What to work on ->
Please print the data shown below without any alteration.

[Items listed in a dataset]
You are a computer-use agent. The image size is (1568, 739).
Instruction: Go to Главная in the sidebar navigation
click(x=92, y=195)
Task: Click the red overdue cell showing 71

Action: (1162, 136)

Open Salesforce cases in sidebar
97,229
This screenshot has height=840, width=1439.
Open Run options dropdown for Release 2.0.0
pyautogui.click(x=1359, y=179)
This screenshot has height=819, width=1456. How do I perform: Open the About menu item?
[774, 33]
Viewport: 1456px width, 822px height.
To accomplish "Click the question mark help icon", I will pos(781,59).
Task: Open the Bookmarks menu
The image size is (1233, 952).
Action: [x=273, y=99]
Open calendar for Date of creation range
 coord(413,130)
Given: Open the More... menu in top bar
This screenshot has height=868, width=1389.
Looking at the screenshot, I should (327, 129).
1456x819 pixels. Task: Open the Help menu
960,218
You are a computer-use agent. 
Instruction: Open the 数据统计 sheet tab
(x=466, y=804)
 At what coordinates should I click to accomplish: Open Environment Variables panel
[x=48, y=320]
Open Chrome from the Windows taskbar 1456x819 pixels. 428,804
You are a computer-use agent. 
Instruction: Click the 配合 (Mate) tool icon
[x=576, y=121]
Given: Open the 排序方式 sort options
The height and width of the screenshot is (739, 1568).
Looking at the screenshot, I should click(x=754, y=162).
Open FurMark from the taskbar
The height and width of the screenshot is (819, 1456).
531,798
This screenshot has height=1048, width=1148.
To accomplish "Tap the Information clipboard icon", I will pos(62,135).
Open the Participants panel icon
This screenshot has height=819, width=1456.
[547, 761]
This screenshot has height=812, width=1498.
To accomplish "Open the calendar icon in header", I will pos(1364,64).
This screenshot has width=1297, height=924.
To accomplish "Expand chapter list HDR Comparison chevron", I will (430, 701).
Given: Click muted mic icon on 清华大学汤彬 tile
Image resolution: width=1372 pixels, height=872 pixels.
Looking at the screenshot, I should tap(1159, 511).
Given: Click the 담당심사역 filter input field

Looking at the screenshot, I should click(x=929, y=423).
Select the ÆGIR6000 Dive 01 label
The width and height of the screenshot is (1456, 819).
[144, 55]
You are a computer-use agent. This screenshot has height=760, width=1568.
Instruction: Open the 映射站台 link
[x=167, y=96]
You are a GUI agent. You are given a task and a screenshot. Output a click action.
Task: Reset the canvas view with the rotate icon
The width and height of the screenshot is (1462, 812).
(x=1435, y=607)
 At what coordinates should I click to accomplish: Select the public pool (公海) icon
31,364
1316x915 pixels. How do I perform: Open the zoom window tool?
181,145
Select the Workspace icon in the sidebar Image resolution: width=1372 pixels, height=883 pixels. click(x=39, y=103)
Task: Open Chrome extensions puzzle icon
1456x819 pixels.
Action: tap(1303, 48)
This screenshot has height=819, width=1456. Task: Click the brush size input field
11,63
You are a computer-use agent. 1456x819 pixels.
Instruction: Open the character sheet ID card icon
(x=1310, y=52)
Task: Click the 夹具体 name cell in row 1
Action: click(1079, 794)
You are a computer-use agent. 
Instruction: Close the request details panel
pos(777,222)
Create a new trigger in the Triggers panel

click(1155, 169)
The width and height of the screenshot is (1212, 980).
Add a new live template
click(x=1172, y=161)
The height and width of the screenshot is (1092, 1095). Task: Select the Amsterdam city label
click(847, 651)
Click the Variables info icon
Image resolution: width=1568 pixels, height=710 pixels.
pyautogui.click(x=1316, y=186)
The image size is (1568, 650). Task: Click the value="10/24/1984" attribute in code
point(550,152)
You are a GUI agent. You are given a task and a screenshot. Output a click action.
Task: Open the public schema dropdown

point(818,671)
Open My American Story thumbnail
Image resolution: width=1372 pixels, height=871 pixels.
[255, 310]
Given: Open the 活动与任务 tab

Result of this exercise ->
You are a computer-use agent. The image size is (1568, 739).
Instruction: Go to Главная in the sidebar navigation
click(x=92, y=195)
Task: Click the red overdue cell showing 71

Action: (1162, 136)

Open Salesforce cases in sidebar
97,229
This screenshot has height=840, width=1439.
Open Run options dropdown for Release 2.0.0
pyautogui.click(x=1359, y=179)
This screenshot has height=819, width=1456. How do I perform: Open the About menu item?
[774, 33]
Viewport: 1456px width, 822px height.
To accomplish "Click the question mark help icon", I will pos(781,59).
Task: Open the Bookmarks menu
The image size is (1233, 952).
Action: [x=273, y=99]
Open calendar for Date of creation range
 coord(413,130)
Given: Open the More... menu in top bar
This screenshot has height=868, width=1389.
Looking at the screenshot, I should (327, 129).
1456x819 pixels. Task: Open the Help menu
960,218
You are a computer-use agent. 
Instruction: Open the 数据统计 sheet tab
(x=466, y=804)
 At what coordinates should I click to accomplish: Open Environment Variables panel
[x=48, y=320]
Open Chrome from the Windows taskbar 1456x819 pixels. 428,804
You are a computer-use agent. 
Instruction: Click the 配合 (Mate) tool icon
[x=576, y=121]
Given: Open the 排序方式 sort options
The height and width of the screenshot is (739, 1568).
Looking at the screenshot, I should click(x=754, y=162).
Open FurMark from the taskbar
The height and width of the screenshot is (819, 1456).
531,798
This screenshot has height=1048, width=1148.
To accomplish "Tap the Information clipboard icon", I will pos(62,135).
Open the Participants panel icon
This screenshot has height=819, width=1456.
[547, 761]
This screenshot has height=812, width=1498.
To accomplish "Open the calendar icon in header", I will pos(1364,64).
This screenshot has width=1297, height=924.
To accomplish "Expand chapter list HDR Comparison chevron", I will (430, 701).
Given: Click muted mic icon on 清华大学汤彬 tile
Image resolution: width=1372 pixels, height=872 pixels.
Looking at the screenshot, I should tap(1159, 511).
Given: Click the 담당심사역 filter input field

Looking at the screenshot, I should click(x=929, y=423).
Select the ÆGIR6000 Dive 01 label
The width and height of the screenshot is (1456, 819).
[144, 55]
You are a computer-use agent. This screenshot has height=760, width=1568.
Instruction: Open the 映射站台 link
[x=167, y=96]
You are a GUI agent. You are given a task and a screenshot. Output a click action.
Task: Reset the canvas view with the rotate icon
The width and height of the screenshot is (1462, 812).
(x=1435, y=607)
 At what coordinates should I click to accomplish: Select the public pool (公海) icon
31,364
1316x915 pixels. How do I perform: Open the zoom window tool?
181,145
Select the Workspace icon in the sidebar Image resolution: width=1372 pixels, height=883 pixels. click(x=39, y=103)
Task: Open Chrome extensions puzzle icon
1456x819 pixels.
Action: tap(1303, 48)
This screenshot has height=819, width=1456. Task: Click the brush size input field
11,63
You are a computer-use agent. 1456x819 pixels.
Instruction: Open the character sheet ID card icon
(x=1310, y=52)
Task: Click the 夹具体 name cell in row 1
Action: click(1079, 794)
You are a computer-use agent. 
Instruction: Close the request details panel
pos(777,222)
Create a new trigger in the Triggers panel

click(1155, 169)
The width and height of the screenshot is (1212, 980).
Add a new live template
click(x=1172, y=161)
The height and width of the screenshot is (1092, 1095). Task: Select the Amsterdam city label
click(847, 651)
Click the Variables info icon
Image resolution: width=1568 pixels, height=710 pixels.
pyautogui.click(x=1316, y=186)
The image size is (1568, 650). Task: Click the value="10/24/1984" attribute in code
point(550,152)
You are a GUI agent. You are given a task and a screenshot. Output a click action.
Task: Open the public schema dropdown

point(818,671)
Open My American Story thumbnail
Image resolution: width=1372 pixels, height=871 pixels.
[255, 310]
Given: Open the 活动与任务 tab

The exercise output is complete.